The Centre hospitalier intercommunal de Poissy-Saint-Germain-en-Laye (CHIPS) is a hospital in Poissy and Saint Germain en Laye. As with all intercommunal hospitals in Île-de-France, it is independent of Assistance Publique – Hôpitaux de Paris. CHIPS is a teaching hospital of Versailles Saint-Quentin-en-Yvelines University.

== History ==
The Saint-Louis de Saint-Germain-en-Laye hospital has its roots in a poorhouse founded in 1228. In 1619, entrusted to the order of the Franciscan Recollects, it became a hôtel-Dieu, which later disappeared. It was replaced by a charity house in 1649, and replaced again by the Hôtel-Dieu de la Charité from 1670 onwards.
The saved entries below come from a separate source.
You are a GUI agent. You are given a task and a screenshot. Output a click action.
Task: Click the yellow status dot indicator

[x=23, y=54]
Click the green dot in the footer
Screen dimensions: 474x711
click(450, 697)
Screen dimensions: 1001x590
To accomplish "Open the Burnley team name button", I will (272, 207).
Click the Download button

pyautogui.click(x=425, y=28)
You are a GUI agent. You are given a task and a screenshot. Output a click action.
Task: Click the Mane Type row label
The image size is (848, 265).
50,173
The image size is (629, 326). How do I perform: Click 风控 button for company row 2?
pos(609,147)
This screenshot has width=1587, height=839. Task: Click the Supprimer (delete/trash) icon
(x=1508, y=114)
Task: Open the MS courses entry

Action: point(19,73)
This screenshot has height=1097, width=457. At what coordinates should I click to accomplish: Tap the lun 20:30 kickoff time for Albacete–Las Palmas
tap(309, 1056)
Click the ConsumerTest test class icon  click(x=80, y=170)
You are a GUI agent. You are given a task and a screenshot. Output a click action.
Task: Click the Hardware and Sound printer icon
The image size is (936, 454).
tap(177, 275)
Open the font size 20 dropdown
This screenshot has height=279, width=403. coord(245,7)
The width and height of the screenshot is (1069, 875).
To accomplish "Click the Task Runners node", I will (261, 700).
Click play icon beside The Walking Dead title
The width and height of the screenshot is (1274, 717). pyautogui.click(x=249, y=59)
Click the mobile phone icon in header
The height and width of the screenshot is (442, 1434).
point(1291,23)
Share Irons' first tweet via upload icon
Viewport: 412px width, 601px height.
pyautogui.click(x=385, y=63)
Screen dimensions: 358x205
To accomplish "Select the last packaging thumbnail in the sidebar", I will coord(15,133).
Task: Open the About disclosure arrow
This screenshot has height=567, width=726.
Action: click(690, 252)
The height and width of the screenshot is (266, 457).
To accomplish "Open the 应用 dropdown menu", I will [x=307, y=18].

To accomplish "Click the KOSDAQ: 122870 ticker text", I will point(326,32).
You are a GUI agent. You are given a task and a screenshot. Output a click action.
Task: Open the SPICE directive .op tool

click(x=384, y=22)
The Marquise of Montespan founded a general hospital (also comprising an apothecary) for the confinement of beggars from the city, which became a hospice for the elderly in 1753. The two establishments combined in 1803 and a new building was inaugurated in 1881. It became a central public hospital in 1956, and the sisters of the charity left the following year.

In turn, Poissy hospital succeeds a poorhouse founded by Louis IX and run by sisters (Saint-Thomas de Villeneuve until 1735, then sisters of the charity) alongside the collegiate. A new hospital was inaugurated in 1856 that served as a hospice and was replaced in 1960s by the current hospital, situated on the plateau de Beauregard. The Saint-Louis hospice was closed in 1992.

In the 2000s, a project was launched to consolidate two sites in the municipality of Chambourcy, notably supported by the deputy mayor Pierre Morange. It was subsequently abandonded due to financial issues, and the modernisation of the two sites was instead prioritised. The new project, less costly, would see the construction of a new building in Poissy; the Poissy site would be geared toward emergencies, surgery, long-term hospitalisation and maternity, whereas the Saint-Germain site would be for short-term hospitalisation, consultations, outpatient surgery, and would also comprise a cancer centre. The construction of the new building began in January 2018, and was fully opened to the public in December 2020.